At times, those failed negotiations have lead to cable providers dropping an entire broadcast network until an agreement can be reached. Two years ago, Time Warner Cable did not carry CBS after the two failed to reach an agreement on retransmission fees; the blackout lasted a month and affected 3 million customers in eight cities. The FCC says it wants to protect consumers from these blackouts.
Currently, companies from each industry hammer out the fees by themselves “in good faith.” The FCC aims to determine whether those negotiations have truly been done in good faith.

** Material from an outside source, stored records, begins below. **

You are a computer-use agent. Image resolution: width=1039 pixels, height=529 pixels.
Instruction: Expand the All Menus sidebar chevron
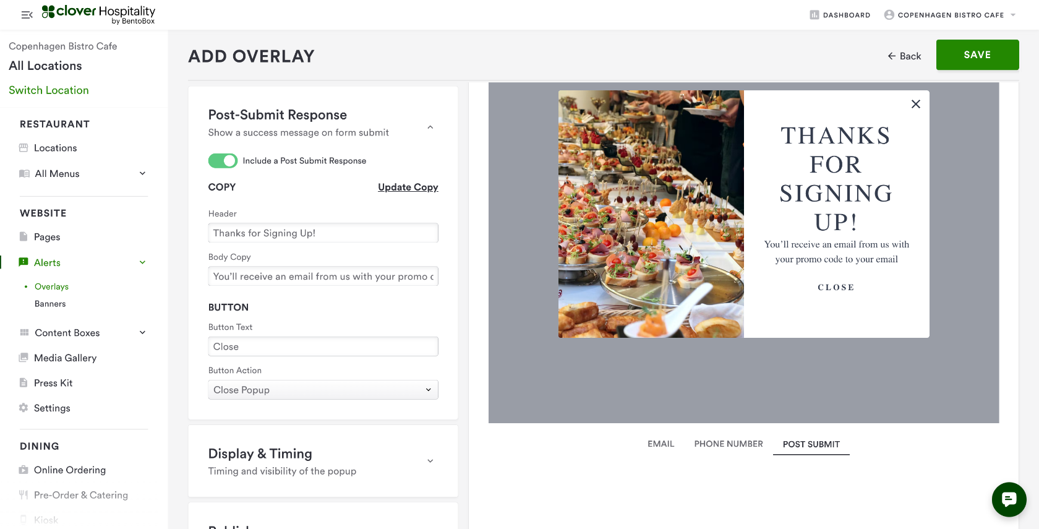pyautogui.click(x=143, y=173)
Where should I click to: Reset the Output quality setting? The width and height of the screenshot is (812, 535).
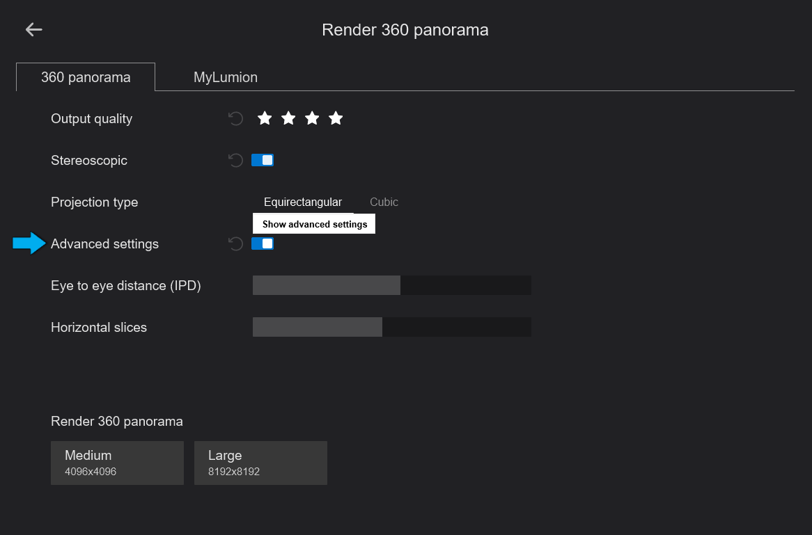pyautogui.click(x=236, y=119)
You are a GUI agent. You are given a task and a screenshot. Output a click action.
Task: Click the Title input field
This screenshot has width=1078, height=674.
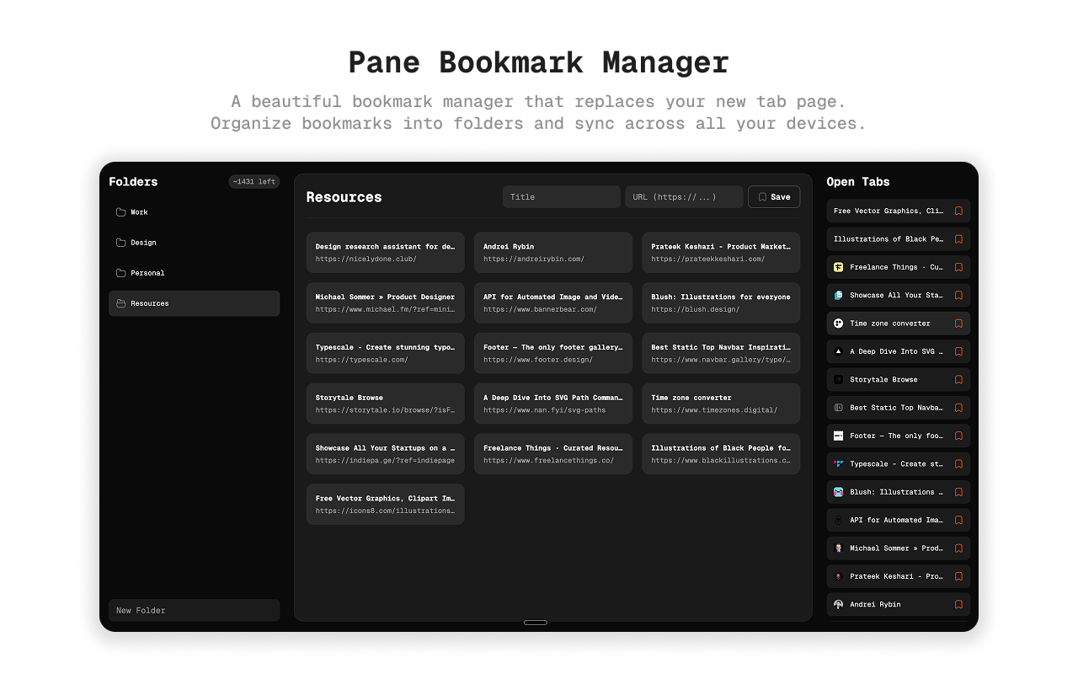561,196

Any change to the fee structure would likely be a financial blow to the broadcasting industry in terms of revenue. SNL Kagan, a financial firm based in Charlottesville, Va., that analyzes data in media and communications, calculated in July that annual retransmission fees paid by cable companies could climb to $10.3 billion by 2021, from a projected cost of $6.3 billion this year.
Cable advocates argue that consumers are left with higher monthly bills.

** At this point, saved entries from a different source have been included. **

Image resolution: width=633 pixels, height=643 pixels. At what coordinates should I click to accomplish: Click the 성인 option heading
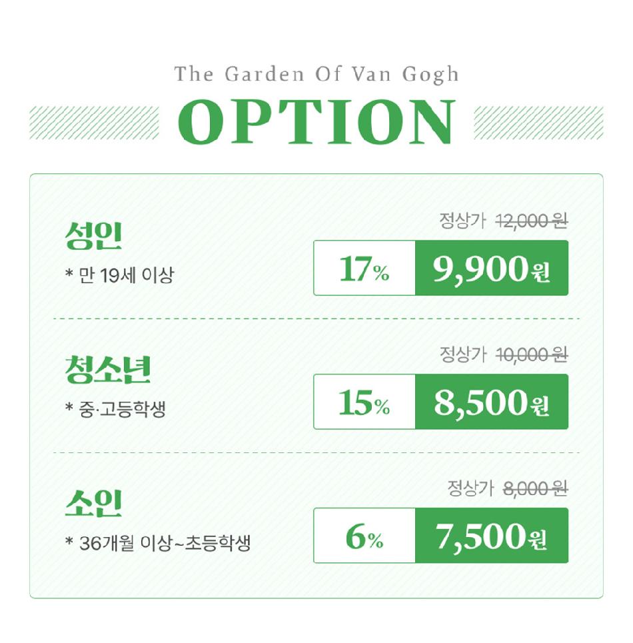(x=94, y=236)
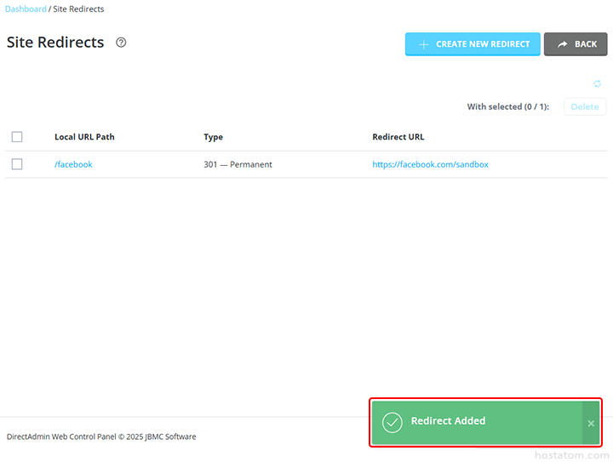The width and height of the screenshot is (613, 462).
Task: Dismiss the Redirect Added notification
Action: click(x=591, y=423)
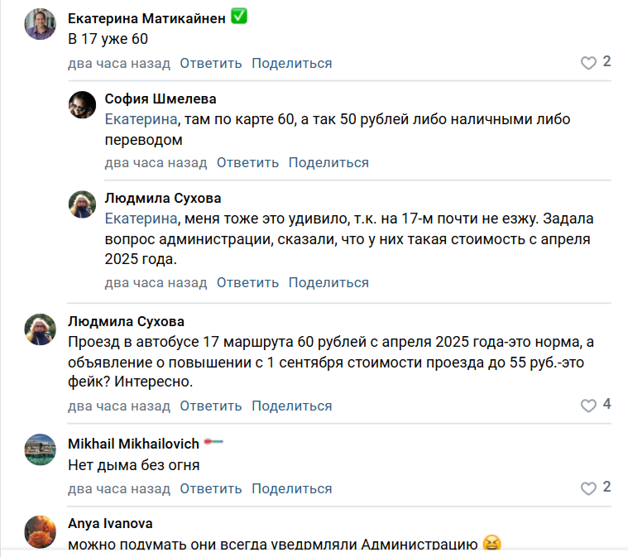Like Mikhail Mikhailovich's comment with heart

[588, 487]
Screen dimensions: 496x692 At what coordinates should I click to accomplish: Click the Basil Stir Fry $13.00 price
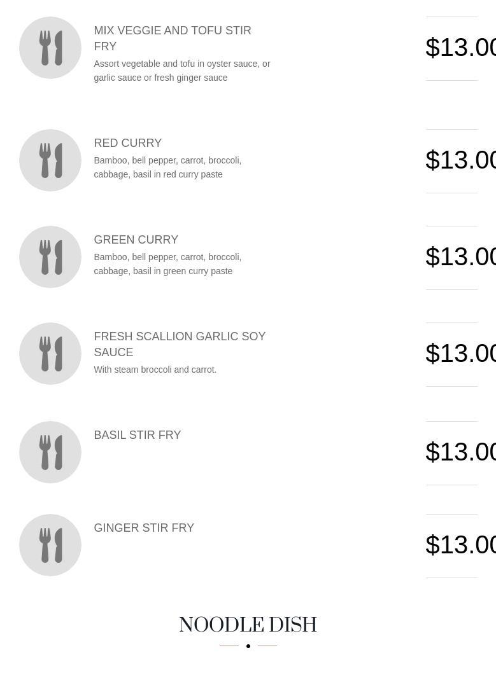coord(460,452)
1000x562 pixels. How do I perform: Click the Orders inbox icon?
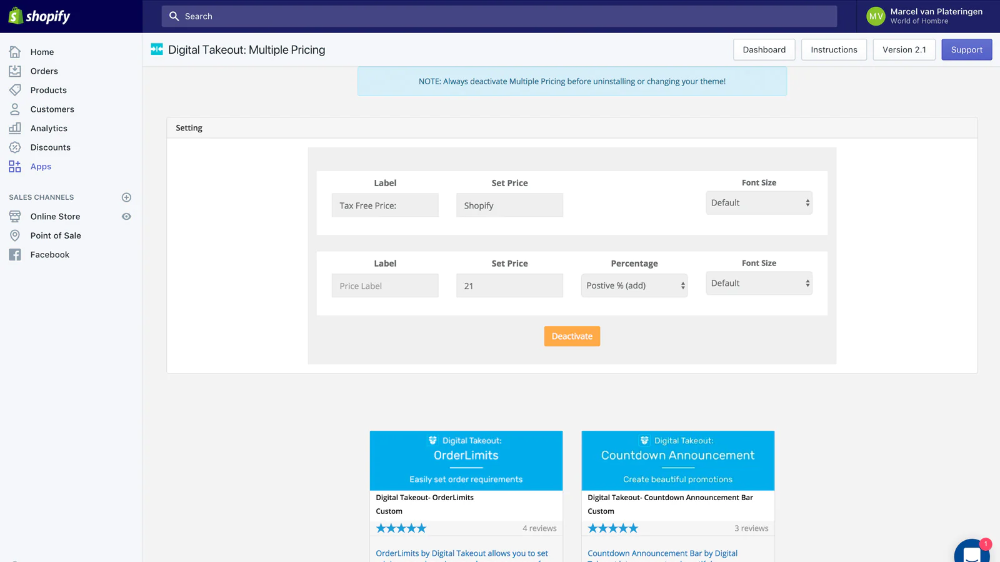tap(15, 71)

Dennis Wharton, executive vice president of communications at the National Association of Broadcasters, the largest trade association representing over 8,300 radio and television broadcasting companies in the United States, said in an interview that it’s a “complete fallacy that somehow broadcasters are responsible for rising fees.”
“Cable companies are currently on a misinformation campaign,” he said, referring to the FCC’s push to review the negotiations process.
The American Cable Association declined to speak on the record about the issue.
An advocate for cable companies who requested anonymity said in an interview that if Wheeler were to change the good-faith rules regarding negotiations, it could greatly disrupt the broadcasters’ leverage at the bargaining table.
The retransmission fees provide broadcasting companies with a strong revenue stream and allow them to fund other big projects such as bids on sporting events like the Super Bowl and the NCAA Final Four, according to Wharton.
Michael Calabrese, a member of the Open Technology Institute at the New America Foundation, said in an interview that changing the rules so that negotiation breakdowns don’t lead to blackouts would level the playing field.
“If consumer blackouts were off the table, broadcasters would have less leverage, but they would still ultimately be able to obtain a fair market value for their content,” he said in an interview.
Calabrese, representing the New America Foundation, was part of a coalition that included Time Warner, DirectTV and the American Cable Association that sent a letter to the FCC in 2013 calling on the agency to play a stronger role in negotiations regarding retransmission fee negotiations. He said the FCC is expected to proceed with the rulemaking process on this issue at next month’s meeting.